时间:2021-07-17 00:18:18

Well I have a videos website and a few of its tables are:



id ~ int(11), auto-increment [PRIMARY KEY]
tag_name ~ varchar(255)


tag_id ~ int(11) [PRIMARY KEY]
video_id ~ int(11) [PRIMARY KEY]


id ~ int(11), auto-increment [PRIMARY KEY]
video_name ~ varchar(255)

Now at this point the tags table has >1000 rows and the videotags table has >32000 rows. So when I run a query to display all tags from most common to least common it takes >15 seconds to execute.

此时,标签表有> 1000行,录像带表有> 32000行。因此,当我运行查询以显示从最常见到最不常见的所有标记时,执行时间大于15秒。

I am using PHP and my code (watered down for simplicity) is as follows:


foreach ($database->query("SELECT tag_name,COUNT(tag_id) AS 'tag_count' FROM tags LEFT OUTER JOIN videotags ON GROUP BY ORDER BY tag_count DESC") as $tags)
    echo $tags["tag_name"] . ', ';

Now keeping in mind that this being 100% accurate isn't as important to me as it being fast. So even if the query was executed once a day and its results were used for the remainder of the day, I wouldn't care.


I know absolutely nothing about MySQL/PHP caching so please help!

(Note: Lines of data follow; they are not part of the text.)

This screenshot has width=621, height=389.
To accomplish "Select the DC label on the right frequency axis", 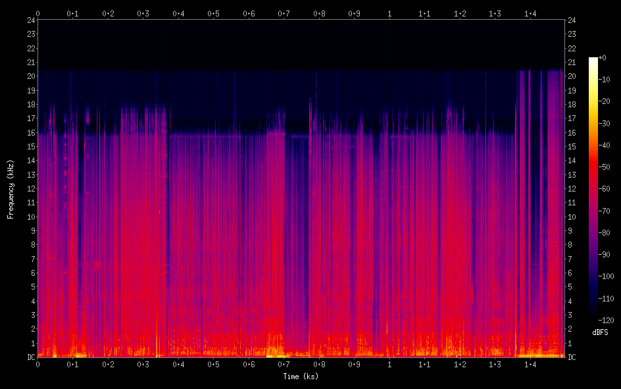I will click(572, 357).
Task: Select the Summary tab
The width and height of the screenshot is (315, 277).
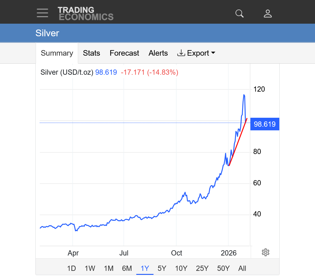Action: [57, 53]
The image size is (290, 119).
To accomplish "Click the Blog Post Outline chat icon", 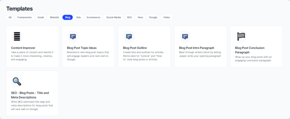I will [x=129, y=36].
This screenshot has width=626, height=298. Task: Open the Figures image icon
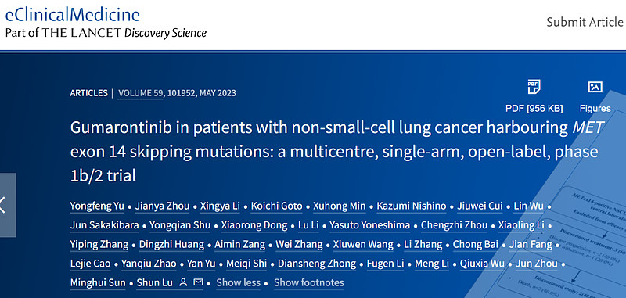(x=595, y=87)
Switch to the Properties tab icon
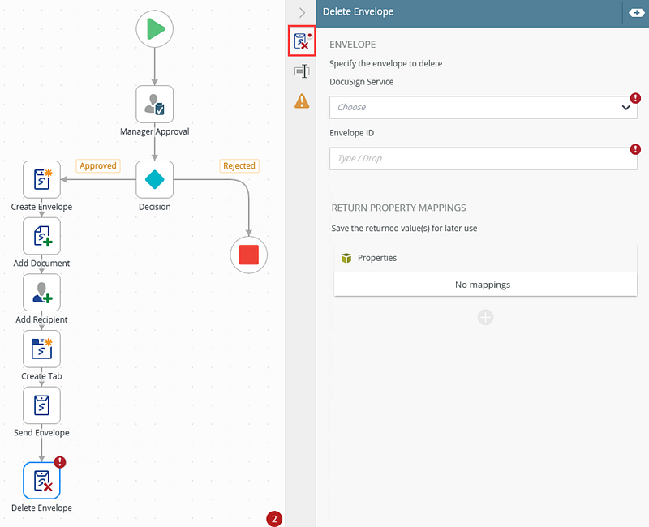Screen dimensions: 649x527 (x=302, y=71)

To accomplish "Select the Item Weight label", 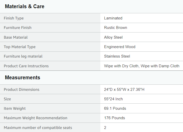I will pos(15,108).
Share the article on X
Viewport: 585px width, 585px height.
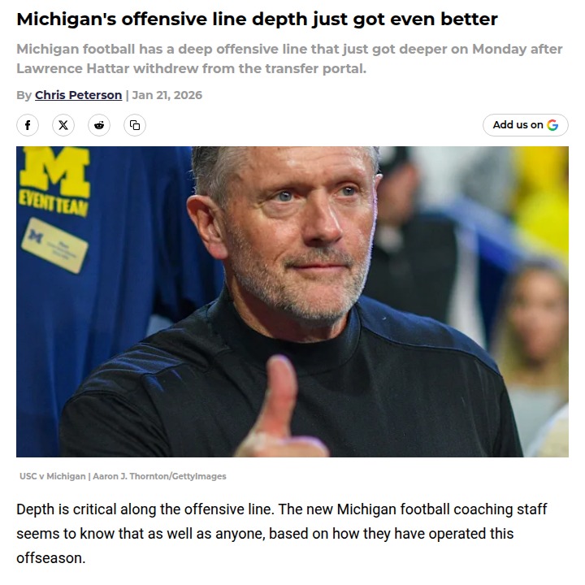pyautogui.click(x=63, y=125)
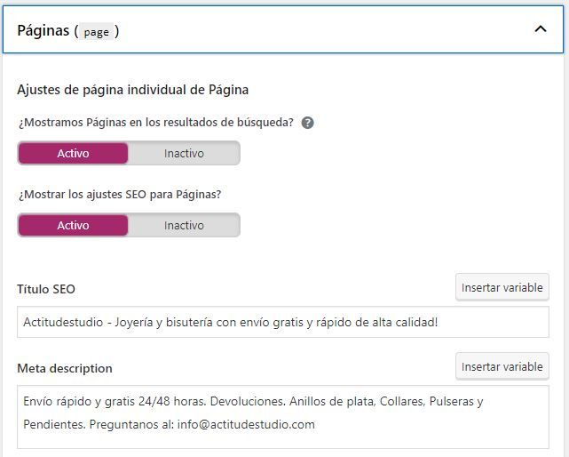The image size is (569, 457).
Task: Click the word Actitudestudio in SEO title
Action: click(63, 322)
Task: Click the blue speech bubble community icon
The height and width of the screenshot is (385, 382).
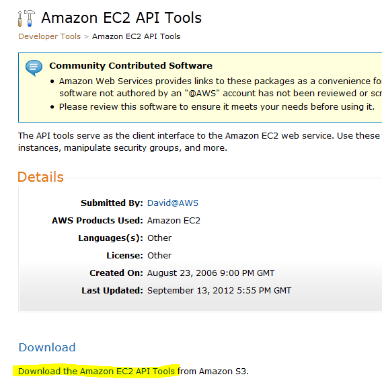Action: [x=34, y=68]
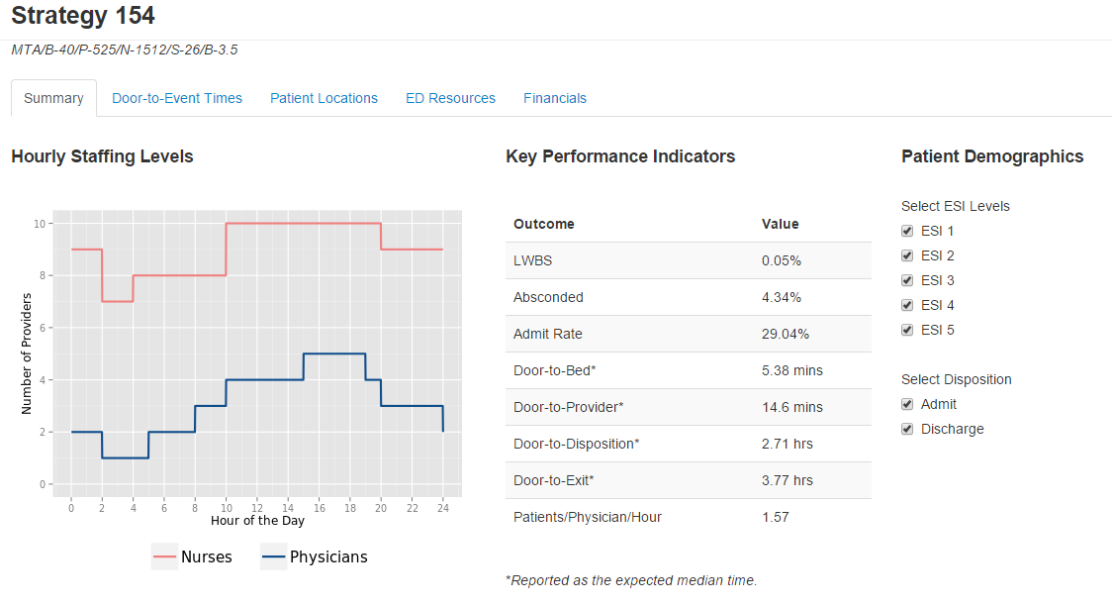1112x606 pixels.
Task: Select the LWBS row in the table
Action: pyautogui.click(x=688, y=260)
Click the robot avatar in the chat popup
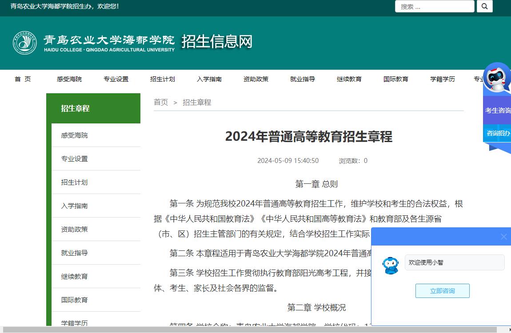Image resolution: width=511 pixels, height=333 pixels. [391, 265]
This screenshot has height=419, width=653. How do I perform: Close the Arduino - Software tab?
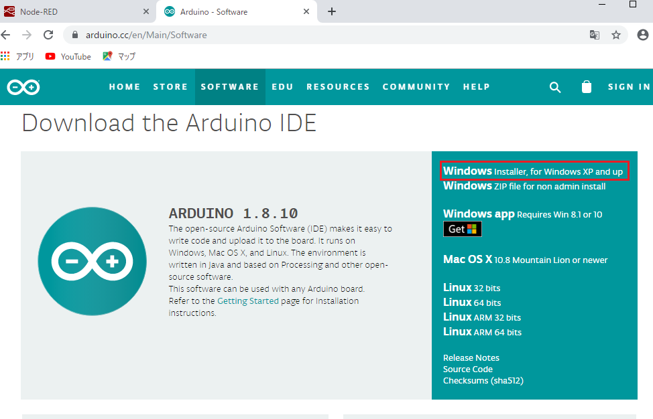tap(306, 11)
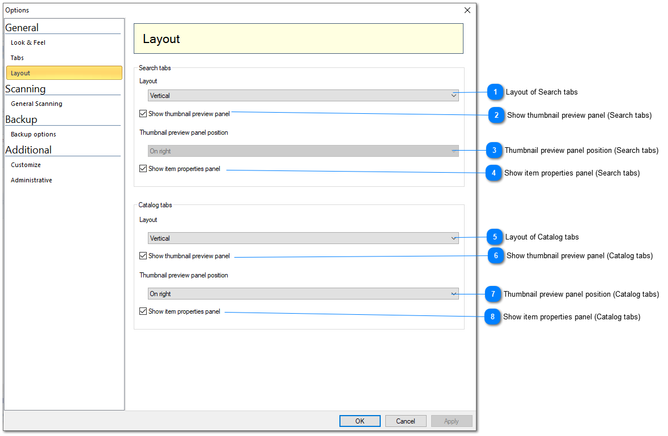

我对MySQL / PHP缓存一无所知,所以请帮忙!

4 个解决方案



MarkR mentioned the index. Make sure you:


create index videotags_tag_id on videotags(tag_id);



32,000 rows is still a small table - there's no way your performance should be that bad.

32,000行仍然是一个小桌子 - 你的表现不可能那么糟糕。

Can you run EXPLAIN on your query - I'd guess you're indexes are wrong somewhere.

你可以在你的查询上运行EXPLAIN - 我猜你的索引在某处是错误的。

You say in the question:


tag_id ~ int(11) [PRIMARY KEY]
video_id ~ int(11) [PRIMARY KEY]

Are they definitely in that order? If not, then it won't use the index.




I think your best bet is to create some kind of summary table which you maintain when things change.


The query above needs to scan all the rows in the table in order to find the aggregates in the group by - there is NO WHERE CLAUSE. A query with no where clause has no hope of optimisation, as it necessarily has to check every row.

上面的查询需要扫描表中的所有行,以便通过以下方式查找聚合: - 没有WHERE CLAUSE。没有where子句的查询没有优化的希望,因为它必须检查每一行。

The fix is to create a summary table with the same data as the result of that query (or similar), which you will have to maintain from time to time when the data change or change significantly.


Only you can decide, based on the nature of your application and your data, whether it's appropriate to update the summary table on a scheduled basis, on each update, or some combination.


As you're doing a join, the right indexes are still beneficial, but you knew that, right, and had already done it?




Are you using InnoDB or MyISAM? In MyISAM COUNT is basically free, but in InnoDB it has to physically count the rows.




MarkR mentioned the index. Make sure you:


create index videotags_tag_id on videotags(tag_id);



32,000 rows is still a small table - there's no way your performance should be that bad.

32,000行仍然是一个小桌子 - 你的表现不可能那么糟糕。

Can you run EXPLAIN on your query - I'd guess you're indexes are wrong somewhere.

你可以在你的查询上运行EXPLAIN - 我猜你的索引在某处是错误的。

You say in the question:


tag_id ~ int(11) [PRIMARY KEY]
video_id ~ int(11) [PRIMARY KEY]

Are they definitely in that order? If not, then it won't use the index.




I think your best bet is to create some kind of summary table which you maintain when things change.


The query above needs to scan all the rows in the table in order to find the aggregates in the group by - there is NO WHERE CLAUSE. A query with no where clause has no hope of optimisation, as it necessarily has to check every row.

上面的查询需要扫描表中的所有行,以便通过以下方式查找聚合: - 没有WHERE CLAUSE。没有where子句的查询没有优化的希望,因为它必须检查每一行。

The fix is to create a summary table with the same data as the result of that query (or similar), which you will have to maintain from time to time when the data change or change significantly.


Only you can decide, based on the nature of your application and your data, whether it's appropriate to update the summary table on a scheduled basis, on each update, or some combination.


As you're doing a join, the right indexes are still beneficial, but you knew that, right, and had already done it?




Are you using InnoDB or MyISAM? In MyISAM COUNT is basically free, but in InnoDB it has to physically count the rows.